Disruption in ovarian function manifested as a change in menstrual cycle length has been linked to higher cardio-metabolic risk, higher scores for Center for Epidemiological Studies Depression Scale, and higher likelihood to have had a diagnosis of depression or used anti-depressant medication [19]. A link between psychiatric disorders and regularity of menstrual cycle has also been found in Caucasian women [20].

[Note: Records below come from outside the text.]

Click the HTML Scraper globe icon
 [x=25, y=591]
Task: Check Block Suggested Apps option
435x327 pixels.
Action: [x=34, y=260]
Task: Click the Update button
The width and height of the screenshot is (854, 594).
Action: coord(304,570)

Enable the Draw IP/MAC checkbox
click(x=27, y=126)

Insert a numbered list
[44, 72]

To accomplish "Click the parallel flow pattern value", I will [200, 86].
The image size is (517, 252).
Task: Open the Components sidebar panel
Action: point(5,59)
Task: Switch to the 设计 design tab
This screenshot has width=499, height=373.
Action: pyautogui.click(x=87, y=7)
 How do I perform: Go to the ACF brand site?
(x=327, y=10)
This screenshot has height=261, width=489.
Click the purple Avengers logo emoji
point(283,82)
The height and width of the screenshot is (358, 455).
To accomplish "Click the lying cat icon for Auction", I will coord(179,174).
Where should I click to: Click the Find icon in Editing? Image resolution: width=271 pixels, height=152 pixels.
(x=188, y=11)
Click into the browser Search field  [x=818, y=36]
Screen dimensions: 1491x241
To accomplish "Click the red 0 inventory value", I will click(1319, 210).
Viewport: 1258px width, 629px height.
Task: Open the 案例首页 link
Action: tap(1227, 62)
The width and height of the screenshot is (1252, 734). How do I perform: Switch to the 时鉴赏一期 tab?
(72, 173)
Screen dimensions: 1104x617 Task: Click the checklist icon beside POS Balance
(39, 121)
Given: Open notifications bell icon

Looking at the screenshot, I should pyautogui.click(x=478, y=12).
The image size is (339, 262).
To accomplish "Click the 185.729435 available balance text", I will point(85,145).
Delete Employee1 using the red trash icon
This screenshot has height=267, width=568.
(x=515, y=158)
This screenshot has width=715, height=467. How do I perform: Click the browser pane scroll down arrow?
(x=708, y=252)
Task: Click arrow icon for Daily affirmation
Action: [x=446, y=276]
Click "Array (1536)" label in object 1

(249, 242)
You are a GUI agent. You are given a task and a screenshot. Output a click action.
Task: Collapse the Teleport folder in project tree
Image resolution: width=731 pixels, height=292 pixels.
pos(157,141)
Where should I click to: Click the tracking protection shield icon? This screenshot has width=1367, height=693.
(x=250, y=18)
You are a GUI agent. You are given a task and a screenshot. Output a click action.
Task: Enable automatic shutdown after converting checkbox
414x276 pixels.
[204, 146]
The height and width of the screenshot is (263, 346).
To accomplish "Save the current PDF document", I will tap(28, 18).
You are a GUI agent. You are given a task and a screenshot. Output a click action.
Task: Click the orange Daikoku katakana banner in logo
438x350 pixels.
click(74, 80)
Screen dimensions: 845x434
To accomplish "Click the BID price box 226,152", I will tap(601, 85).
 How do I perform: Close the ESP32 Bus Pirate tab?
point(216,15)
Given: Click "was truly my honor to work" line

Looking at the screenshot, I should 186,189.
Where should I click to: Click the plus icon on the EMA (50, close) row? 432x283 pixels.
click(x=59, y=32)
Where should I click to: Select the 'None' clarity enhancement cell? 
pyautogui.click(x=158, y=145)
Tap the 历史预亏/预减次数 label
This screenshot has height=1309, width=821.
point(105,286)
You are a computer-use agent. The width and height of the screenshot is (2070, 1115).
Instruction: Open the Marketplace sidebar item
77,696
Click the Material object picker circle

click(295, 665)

Past history of depression and family history of mental illness remain the two strongest predictors of perinatal depression [21]. Given the role of the hypothalamic-pituitary-adrenocortical (HPA) axis in the aetiology of depression and the changing levels of corticotrophin-releasing hormone (CRHR1) during pregnancy, it is likely that the predisposition to perinatal depression might be related to genetic polymorphisms in the hormone receptors. Indeed, several studies have shown that polymorphisms at the glucocorticoid receptor (GR), such as BclI and ER22/23EK were associated with dysfunction of the HPA axis and altered glucocorticoid sensitivity leading to depression [22–25]. Single nucleotide polymorphisms and haplotypes of CRHR1 were also found to be significantly over-represented in patients with major depression compared to controls [26–28].
Several studies have looked into specific single nucleotide polymorphisms (SNPs) of the glucocorticoid and corticotrophin-releasing hormone receptor genes in relation to the risk of developing depression during pregnancy and the postnatal period. The results range from none [29, 30] to very strong positive association with risk ratios of 2.9 – 5.48 [31].
In this study, we investigated the five SNPs in the study which showed high risk ratios [31] in a cohort of hospital patients that included controls who had been screened for postnatal depression and cases who met diagnostic criteria for perinatal depression. Besides providing replication for the positive association, our aim was also to obtain the genotypic frequencies of the five SNPs, namely BclI (rs41423247) and ER22/23EK (rs6189–6190) of GR; and rs242941, rs242939 and rs1876828 of CRHR1 in our Singaporean Chinese population.
Methods
Study participants
The study design was reviewed and approved by the SingHealth Centralised Institutional Review Board which oversees all research studies in the hospital. The investigation was carried out in accordance with the latest version of the Declaration of Helsinki. Written informed consent of the participants was obtained after the procedures had been fully explained to them. The study sample has been described in a previous report [32]. In short, cases were recruited from outpatient psychiatric clinics and were all diagnosed by board-certified psychiatrists according to the criteria in Diagnostic Statistical Manual of Mental Disorders IV edition. Inclusion criteria for cases were being of Chinese ancestry and having a confirmed diagnosis of clinical (major) depression related to pregnancy/postpartum. However, those with comorbid predominant anxiety, psychotic disorders, or substance abuse were excluded from the analysis. Controls were recruited from patients who attended postnatal obstetrics clinics and were screened for absence of symptoms of postnatal depression using the Edinburgh Postnatal Depression Scale (EPDS). Only those with EPDS score ≤ 7 and self-reported as being Chinese were included. From a cohort of 725 subjects recruited between November 2010 and March 2013, 147 cases and 549 controls of self-reported Chinese ancestry were included in this study.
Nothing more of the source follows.